Another concern lies in Egypt, which classifies the stretch between El Arish and the Rafah border crossing as a military zone and does not allow anyone to enter unless they live there.
The Egyptian government has not issued a statement on whether it will allow the Global March to Gaza to pass through its territory.
'I doubt they would be allowed to march towards Rafah,' a longtime Egyptian activist, whose name is being withheld for their safety, said.
'It's always national security first,' they told Al Jazeera.
If the convoy makes it to Rafah, it will have to face the Israeli army at the crossing.
Palestine supporters have tried everything over the years as Gaza suffered.
Since Israel's genocidal war began 20 months ago, civilians have protested in major capitals and taken legal action against elected officials for abetting Israel's mass killing campaign in Gaza.
Activists have sailed on several humanitarian aid boats towards Gaza, trying to break a stifling blockade that Israel has imposed since 2007; all were attacked or intercepted by Israel.
In 2010, in international waters, Israeli commandos boarded the Mavi Marmara, one of the six boats in the Freedom Flotilla sailing for Gaza. They killed nine people, and one more person died of their wounds later.

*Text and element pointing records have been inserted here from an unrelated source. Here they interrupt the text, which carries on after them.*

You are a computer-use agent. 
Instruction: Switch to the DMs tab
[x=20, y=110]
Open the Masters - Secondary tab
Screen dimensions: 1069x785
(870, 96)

The Freedom Flotilla kept trying as Gaza suffered one Israeli assault after another.
Israel's current war on Gaza prompted 12 activists from the Freedom Flotilla Coalition to set sail on board the Madleen from Italy on June 1, hoping to pressure world governments to stop Israel's genocide.
However, the activists were abducted by Israeli forces in international waters on June 9.
The activists will try, even if they are pretty sure they will not get into Gaza.
They say standing idle will only enable Israel to continue its genocide until the people of Gaza are all dead or ethnically cleansed.
'The message people here want to send to the world is that even if you stop us by sea, or air, then we will come, by the thousands, by land,' said Ben Mbarek.
'We will literally cross deserts … to stop people from dying from hunger,' she told Al Jazeera.
Since Israel began its war on Gaza on October 7, 2023, it has strangled the food and supplies entering the Palestinian enclave, engineering a famine that has likely killed thousands and could kill hundreds of thousands more.
Israel has carpet-bombed Gaza, killing at least 54,927 people and injuring more than 126,000.
Legal scholars previously told Al Jazeera the suffering in Gaza suggests Israel is deliberately inflicting conditions to bring about the physical destruction of the Palestinian people in whole or in part – the precise definition of genocide.
Global outrage has grown as Israel continues to kill civilians in thousands, including children, aid workers, medics and journalists.
Since March, Israel has tightened its chokehold on Gaza, completely stopping aid and then shooting at people lining up for what little aid it allows in, leading to rare statements of condemnation from Western governments.